Говорят, что живым она шепчет лишь для того, чтоб не заслышали ее мертвые, а мертвым поет безмолвные свои песни. Говорят, едва сгущаются сумерки — ступает она на порог, да и пропадает за ним, исчезая в степном тумане. И что всю ночь она бродит между могил, и что голос ее похож на стенания ветра. Только стройнее и выше, и красивее еще, непременно красивее.
Оспина ее голоска не слыхала ни разу, а вон, гляди: почти что соседки. Может, и впрямь Ласка только мертвым поет — черт ее знает.
Про Оспину-то тоже много говаривают. Та певичка из Верб, вот уж у кого язык длинный. А доктор столичный? Полон яда — так, что и по улице не может пройти, дабы не расплескать.
С вечера привозят телеги из города. Валят тела в погребальную яму. Огромная, огромная яма — и уж доверху вся полна. Лица, что бледнеют оттуда, все сплошь изъедены язвами, и нет, Оспина-то почти на них не глядит. Только цепляется взглядом, когда они на нее смотрят.
Когда Шабнак, пожевавши их плоть, лукавым глазом ее подмечает.
Нет у Оспины под холщовой юбкой костяных ног. Ухмыляется она и думает, что Шабнак-то уж точно кого б покрасивее себе вылепил — так, чтоб и спина гибкая, и волосы чтобы до пят. От Оспины пахнет не гнилью и не горячкой; вся она пропиталась здоровым мясницким потом, кровь спеклась у нее под ногтями, а говаривать-то… Говаривать всякое могут.
Снова привозят телеги. Скрипят колеса.
Все эти искаженные рты, обглоданные до локтей руки, всех этих обмотанных, еще не остывших, чадящих заразой — всё это сбрасывают ей под окна. В ночь от нее уходят мясники и, выходя в степь, шарахаются от ямы, будто и впрямь в ней Шабнака увидели.
Не знают они, что про нее-то здесь, в городе, говорят. А то вот бы было потехи!..
И провожая их, видит Оспина — там, через Дорогу, как призрак бледный стоит у кладбищенских ворот, и волосы светлые подсвечены лунным светом. Ее — высокую, худую, прозрачную почти — невозможно даже издали не узнать.

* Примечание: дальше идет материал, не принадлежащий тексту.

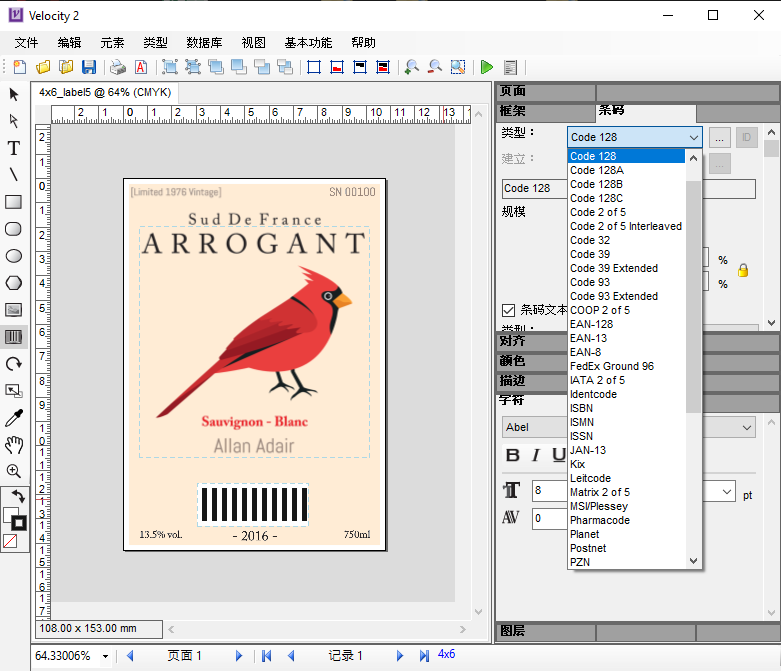Select the Rotate tool

click(14, 364)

Стоит это Ласка и, кажется, что шага со своей земли ступить не решается.
Ее ветер в спину толкает. Злой нынче ветер, промозглый. Тонкая шаль укрывает ей плечи, и на этом ветру она вся качается, словно тростинка. Ступает всё же, идет, опускается на колени у ямы, ладонями касаясь земли.
Сколько дней уже вырыта эта яма да сколько лет Оспина тут живет — ни разу не видела, чтобы могильщика дочка так низко припадала к мертвым. Ласка тянется к их уродливым лицам, не боится — и, касаясь их, опускает им веки.
— Ты руки обмотала бы, что ли, дурная, — бросает ей Оспина, и Ласка поднимает на нее стылые свои, огромные глаза.
Смотрит, кажется, что испуганно, но страх ее быстро уходит, и, позабыв о нем, Ласка снова склоняется к яме.
— Как же больно им там лежать, — шепчет она. Приглаживает лоб того, что поближе. — Без могилы своей, без кровати… И некому к ним приходить. Страшно, когда не приходят. Это смерти страшнее.
Оспина уж рот открывает, чтобы ответить, но тут Ласка начинает петь. Даже не петь — мычать тихо сквозь плотно сжатые губы, и голосок ее, приглушенный, и впрямь похож на далекий-далекий ветер. Как будто там, в безлюдной степи, плачет кто-то, скорбящий. Плачет так безутешно, что вся его боль, уходя с этой песней, приходит по воздуху с запахом твири и степных полуночных трав. Оспина дышит им, твиревым мороком, дышит песней и плачем, и трупным ядом, что разлился на дне уродливой этой, бездонной могилы. И ей кажется, что каждого — каждого, кто в ней, — она помнит и каждого может позвать по имени.
Ласка поет и узкими ладонями гладит их остывшие лбы.
И когда она замолкает, всё вокруг становится пусто — и у Оспины под сердцем пусто, и холодно как-то, и спокойно до боли, и до страха мертво.
Оспина кривит губы и давит улыбку:
— Не врали, значит, что мертвым поешь.
— Я пою тем, кто слышит, — отзывается Ласка.
Покойники, как спящие, лежат под ее руками, и, кажется, что руки ее сгоняют кошмары с их искаженных, измученных лиц.
— Когда-нибудь я и тебе спою, — обещает Ласка, и Оспина думает: вскоре.
Она уходит, возвращаясь к тропе, и всю ночь потом слышит под окнами тихую безмолвную песню.